Tiempo de lectura: 7 min.

Cuando, hace pocos meses, mi querido Rafael Puyol me pidió escribir sobre este tema, yo acepté, tanto por corresponder al honor que me hacía como porque desde hace bastante deseaba yo poner por escrito mis opiniones (quizá discutibles) sobre la cuestión. La historia empieza tiempo atrás, serían los últimos años setenta, cuando en Euskadi se discutía todo, incluyendo, como es natural, la naturaleza de la universidad. En una de las múltiples series de conferencias que sobre este tema se celebraban, en las que los ponentes discutían si las clases debían ser en euskera, o si los profesores funcionarios de los cuerpos estatales podrían ser admitidos en la universidad vasca, el gran Juan Urrutia irrumpió con una propuesta que nos dejó subyugados, aunque fuera solo a unos pocos. Urrutia propuso justamente lo que aquí yo intento exponer: la idea de la universidad ante todo como un centro de investigación. Y hoy, al cabo de treinta y cinco años, considero que esta ha sido, quizá, la reflexión más importante y actual que yo haya oído nunca sobre la universidad y la idea motora en otros tantos años de mi quehacer universitario y político.
--*--
■ **Ejercicios**:
**A)** Traduce al inglés la siguiente oración del texto sobre la universidad: «Urrutia propuso justamente lo que aquí yo intento exponer: la idea de la universidad ante todo como un centro de investigación.»
**B)** Prosigue el texto sobre la universidad a partir de su última oración.

Registros de ubicación de elementos en pantalla
--*--
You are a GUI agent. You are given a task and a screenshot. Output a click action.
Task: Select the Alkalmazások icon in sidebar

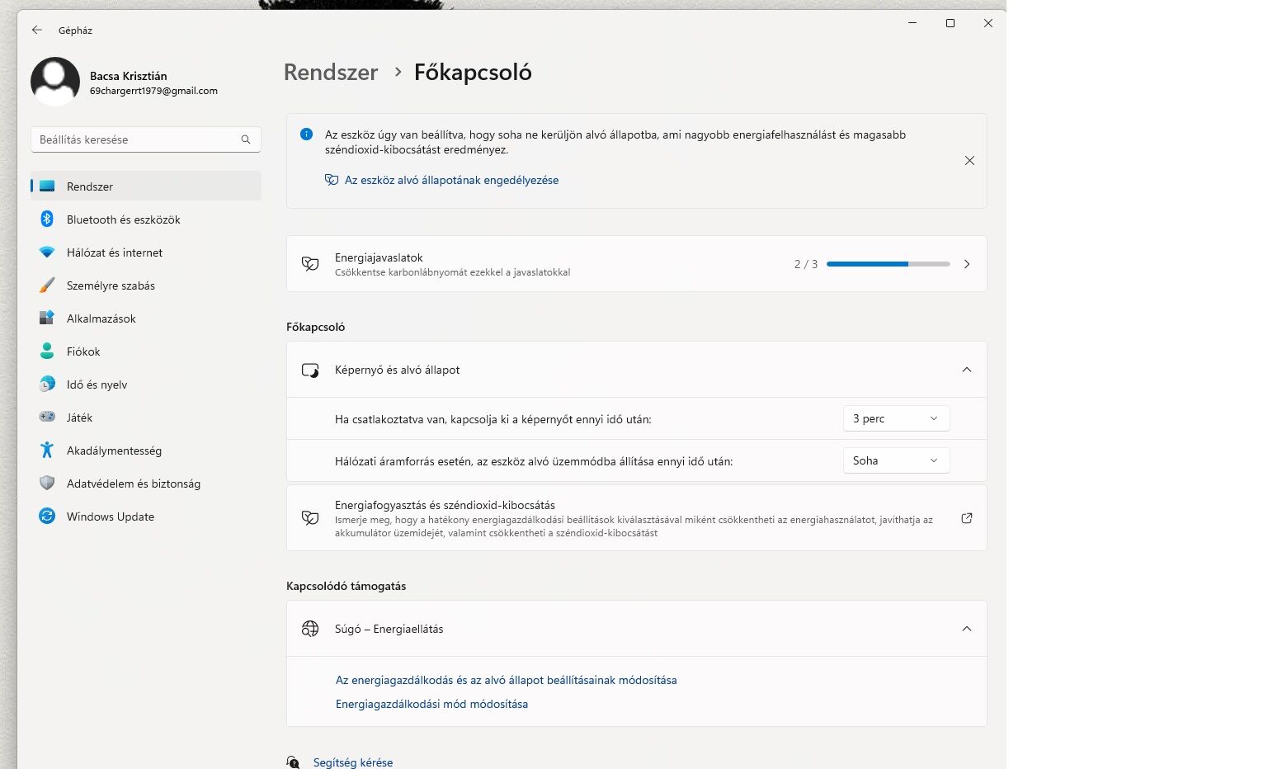[47, 318]
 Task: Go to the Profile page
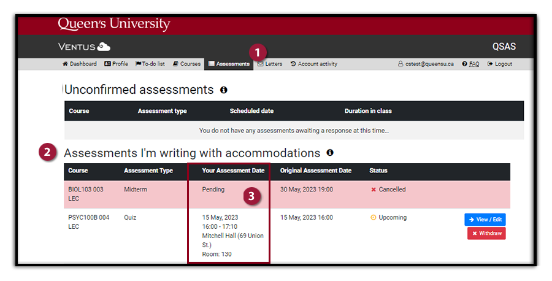116,64
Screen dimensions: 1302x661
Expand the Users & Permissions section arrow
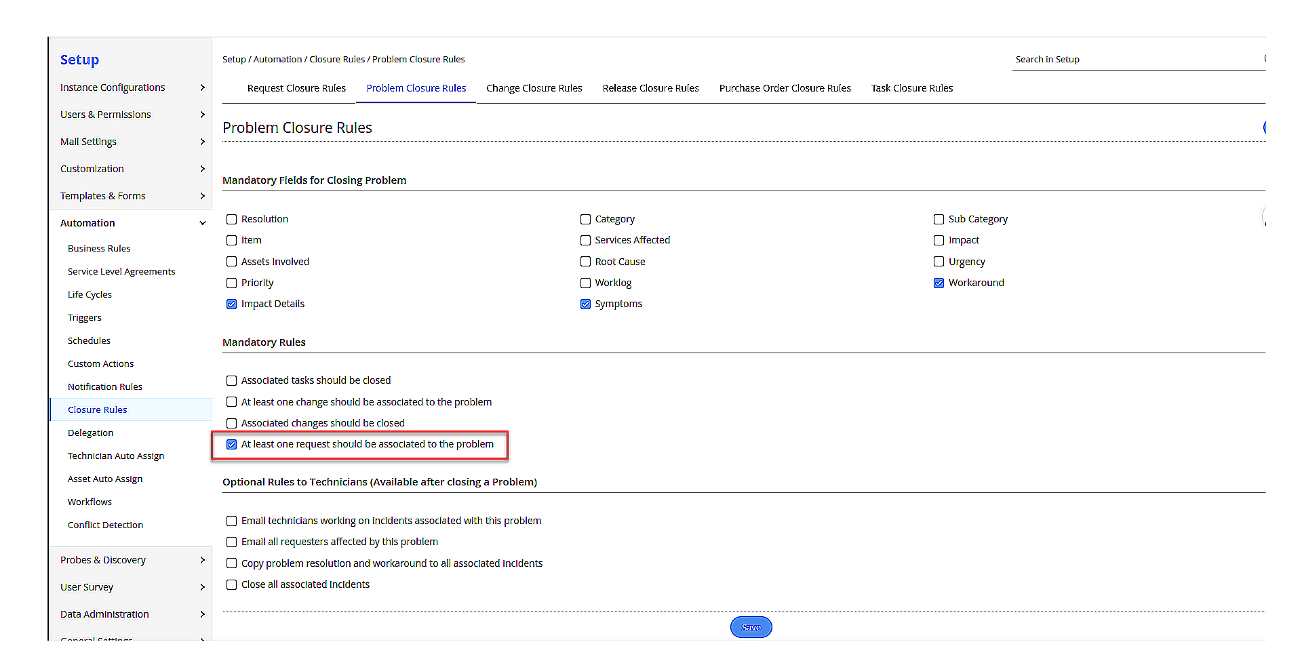pyautogui.click(x=202, y=115)
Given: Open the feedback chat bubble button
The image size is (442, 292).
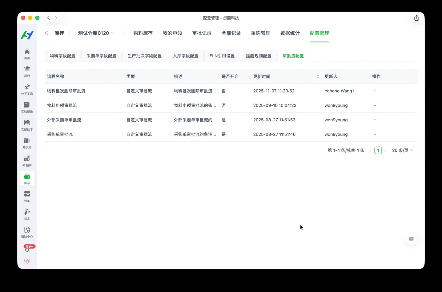Looking at the screenshot, I should pyautogui.click(x=411, y=239).
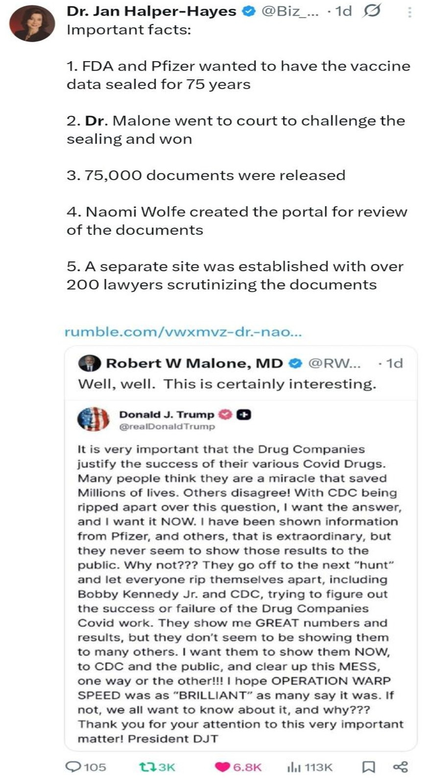Toggle the bookmark icon for this post
Viewport: 430px width, 783px height.
click(368, 767)
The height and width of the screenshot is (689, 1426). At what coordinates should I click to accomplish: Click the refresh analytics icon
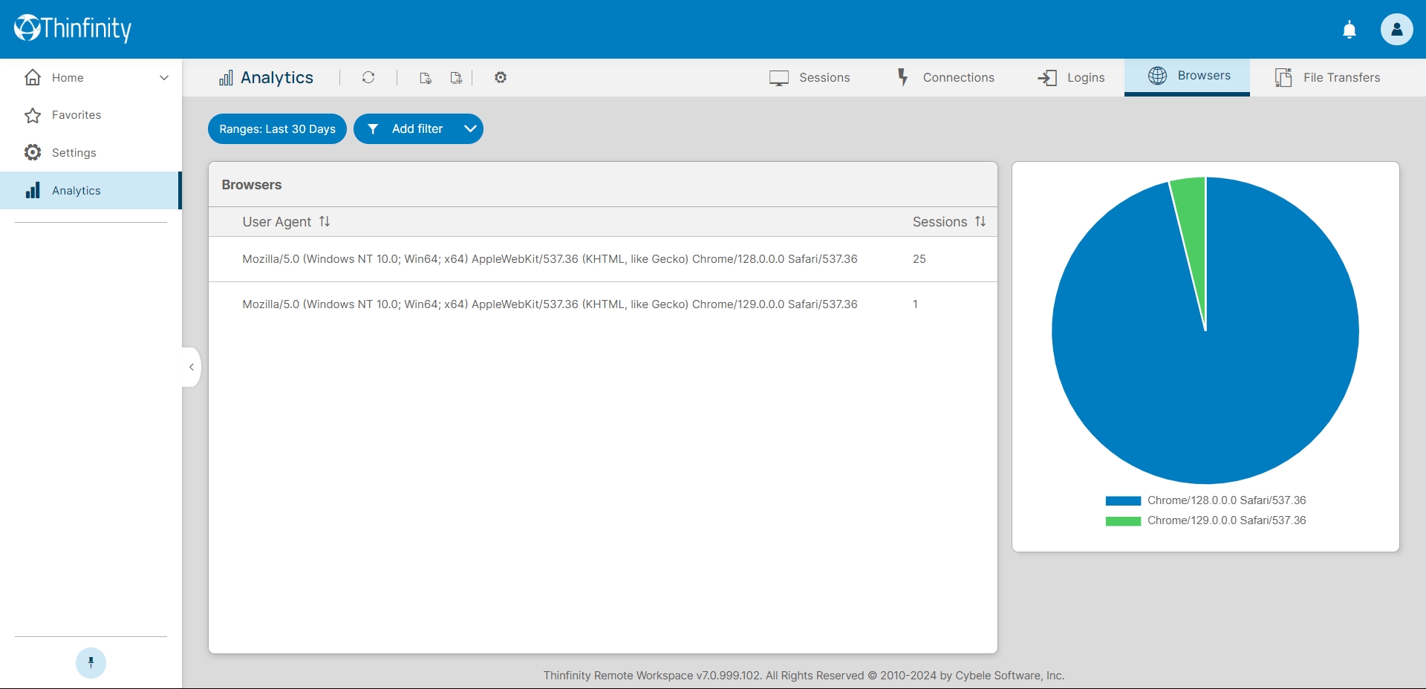pyautogui.click(x=368, y=77)
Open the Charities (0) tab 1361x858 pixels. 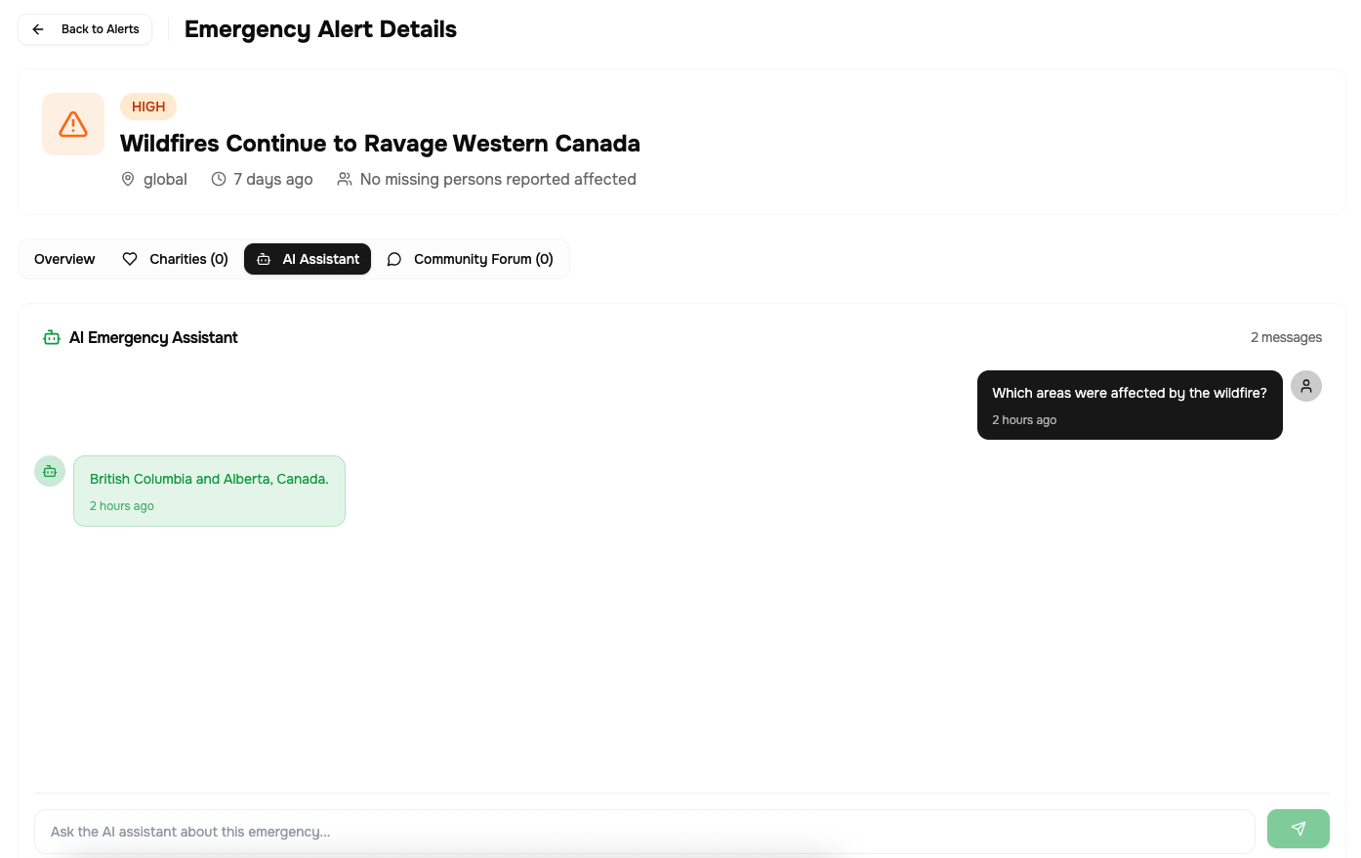click(x=175, y=259)
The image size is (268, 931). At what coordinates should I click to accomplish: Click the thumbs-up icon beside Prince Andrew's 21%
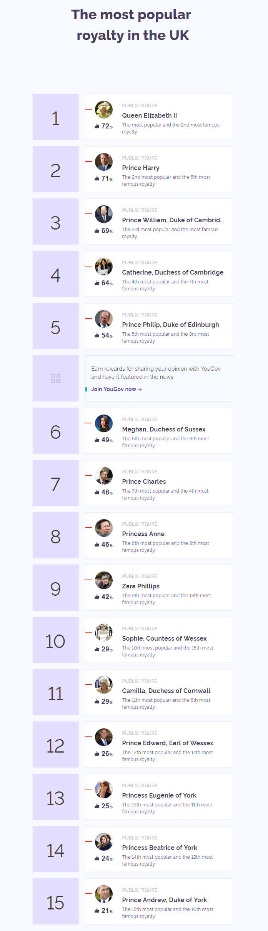tap(97, 911)
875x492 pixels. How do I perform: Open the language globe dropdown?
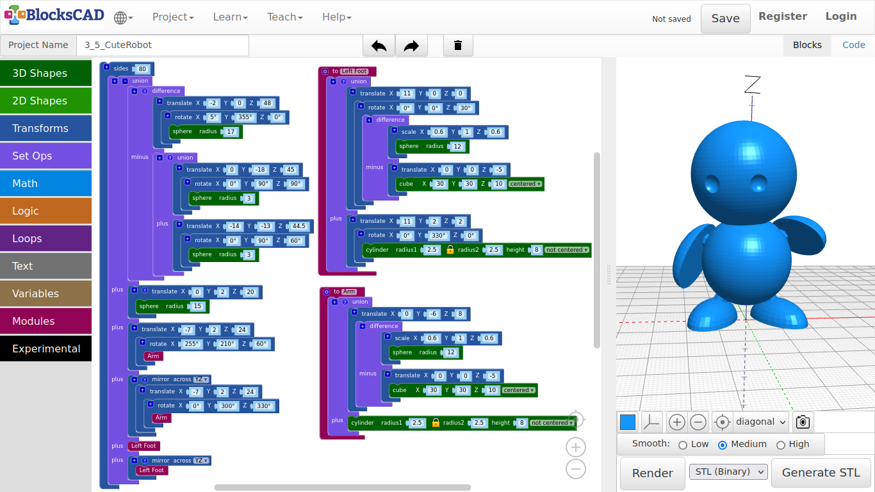coord(123,17)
--*--
■ **Respuestas por ejercicio**:
**A)** Urrutia proposed precisely what I am trying to set out here: the idea of the university above all as a research center.

**B)**
Naturalmente, esto es una cuestión de concepto. ¿Qué es, entonces, una universidad? Una universidad es para mí un centro de investigación donde se forman nuevos investigadores y otros profesionales. Esto no quiere decir que absolutamente todos los profesores sean investigadores. La intensidad de la actividad investigadora varía de unas personas a otras y, para una determinada persona, fluctúa a lo largo de su vida. Podemos considerar casos extremos, pero perfectamente válidos, desde el docente insigne que no se ha preocupado por la investigación desde los tiempos de su tesis doctoral (sin el aprendizaje que supone el doctorado no cabe enseñanza universitaria), hasta el profesor que lleva a cabo en solitario una encomiable actividad investigadora y nunca ha tenido siquiera un alumno de doctorado. La pluma parece exigir, a veces, cierta autonomía para escribir sobre tal o cual caso anecdótico. Pero es mi intención mostrar mi punto de vista con el menor aporte narrativo, que a veces nos confunde más que nos ilumina. Queden las anécdotas para otra ocasión. Hay casos extremos, repito, de docentes e investigadores puros. Pero ambos son excepciones escasas, que en modo alguno deben oscurecer el retrato robot del profesor universitario: profesional del investigar y del enseñar, o lo que casi es lo mismo, del aprender y del enseñar, dos caras de la misma moneda, dos actividades inseparables.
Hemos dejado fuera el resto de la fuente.